[To do] The line containing "Staff (682, 1825)" and every line after it, through the last line of the records, are to be transcribed exactly, and nothing else.

[Source material]
-*-*-
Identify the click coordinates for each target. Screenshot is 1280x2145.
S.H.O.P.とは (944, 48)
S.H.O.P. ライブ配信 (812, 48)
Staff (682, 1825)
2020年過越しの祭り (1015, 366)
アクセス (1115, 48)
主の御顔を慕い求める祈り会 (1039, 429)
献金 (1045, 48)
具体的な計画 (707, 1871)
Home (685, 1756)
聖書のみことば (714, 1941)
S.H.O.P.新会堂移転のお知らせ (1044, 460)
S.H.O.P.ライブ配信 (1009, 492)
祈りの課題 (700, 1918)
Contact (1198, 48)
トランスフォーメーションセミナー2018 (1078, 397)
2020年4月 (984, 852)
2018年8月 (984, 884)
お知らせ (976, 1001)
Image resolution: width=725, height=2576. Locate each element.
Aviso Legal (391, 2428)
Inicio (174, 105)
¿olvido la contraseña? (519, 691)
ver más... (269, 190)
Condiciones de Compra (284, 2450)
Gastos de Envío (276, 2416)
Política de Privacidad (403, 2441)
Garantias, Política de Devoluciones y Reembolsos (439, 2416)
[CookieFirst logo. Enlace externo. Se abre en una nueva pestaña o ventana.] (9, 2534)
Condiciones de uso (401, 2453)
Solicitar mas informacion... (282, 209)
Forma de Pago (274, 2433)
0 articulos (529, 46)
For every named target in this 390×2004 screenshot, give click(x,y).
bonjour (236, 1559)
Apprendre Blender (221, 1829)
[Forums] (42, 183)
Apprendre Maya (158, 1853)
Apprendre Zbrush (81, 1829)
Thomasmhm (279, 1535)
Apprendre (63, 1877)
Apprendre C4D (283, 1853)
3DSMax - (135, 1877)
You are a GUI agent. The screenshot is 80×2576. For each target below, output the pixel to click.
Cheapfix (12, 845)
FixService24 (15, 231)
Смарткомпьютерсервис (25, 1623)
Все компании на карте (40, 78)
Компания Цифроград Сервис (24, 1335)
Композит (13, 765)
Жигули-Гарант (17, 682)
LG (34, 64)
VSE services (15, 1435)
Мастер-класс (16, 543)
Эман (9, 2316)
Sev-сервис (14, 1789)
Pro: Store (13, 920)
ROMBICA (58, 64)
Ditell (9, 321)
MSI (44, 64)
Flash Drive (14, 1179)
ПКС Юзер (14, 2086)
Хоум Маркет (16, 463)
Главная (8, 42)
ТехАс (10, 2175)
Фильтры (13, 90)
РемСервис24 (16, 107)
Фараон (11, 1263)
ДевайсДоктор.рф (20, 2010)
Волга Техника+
-*-*-
[Answer below]
Staff (682, 1825)
2020年過越しの祭り (1015, 366)
アクセス (1115, 48)
主の御顔を慕い求める祈り会 (1039, 429)
献金 (1045, 48)
具体的な計画 (707, 1871)
Home (685, 1756)
聖書のみことば (714, 1941)
S.H.O.P.新会堂移転のお知らせ (1044, 460)
S.H.O.P.ライブ配信 (1009, 492)
祈りの課題 (700, 1918)
Contact (1198, 48)
トランスフォーメーションセミナー2018 (1078, 397)
2020年4月 (984, 852)
2018年8月 (984, 884)
お知らせ (976, 1001)
Image resolution: width=725, height=2576. Locate each element.
Aviso Legal (391, 2428)
Inicio (174, 105)
¿olvido la contraseña? (519, 691)
ver más... (269, 190)
Condiciones de Compra (284, 2450)
Gastos de Envío (276, 2416)
Política de Privacidad (403, 2441)
Garantias, Política de Devoluciones y Reembolsos (439, 2416)
[CookieFirst logo. Enlace externo. Se abre en una nueva pestaña o ventana.] (9, 2534)
Condiciones de uso (401, 2453)
Solicitar mas informacion... (282, 209)
Forma de Pago (274, 2433)
0 articulos (529, 46)
For every named target in this 390×2004 screenshot, give click(x,y).
bonjour (236, 1559)
Apprendre Blender (221, 1829)
[Forums] (42, 183)
Apprendre Maya (158, 1853)
Apprendre Zbrush (81, 1829)
Thomasmhm (279, 1535)
Apprendre (63, 1877)
Apprendre C4D (283, 1853)
3DSMax - (135, 1877)
You are a GUI agent. The screenshot is 80×2576. For each target below, output the pixel to click.
Cheapfix (12, 845)
FixService24 (15, 231)
Смарткомпьютерсервис (25, 1623)
Все компании на карте (40, 78)
Компания Цифроград Сервис (24, 1335)
Композит (13, 765)
Жигули-Гарант (17, 682)
LG (34, 64)
VSE services (15, 1435)
Мастер-класс (16, 543)
Эман (9, 2316)
Sev-сервис (14, 1789)
Pro: Store (13, 920)
ROMBICA (58, 64)
Ditell (9, 321)
MSI (44, 64)
Flash Drive (14, 1179)
ПКС Юзер (14, 2086)
Хоум Маркет (16, 463)
Главная (8, 42)
ТехАс (10, 2175)
Фильтры (13, 90)
РемСервис24 (16, 107)
Фараон (11, 1263)
ДевайсДоктор.рф (20, 2010)
Волга Техника+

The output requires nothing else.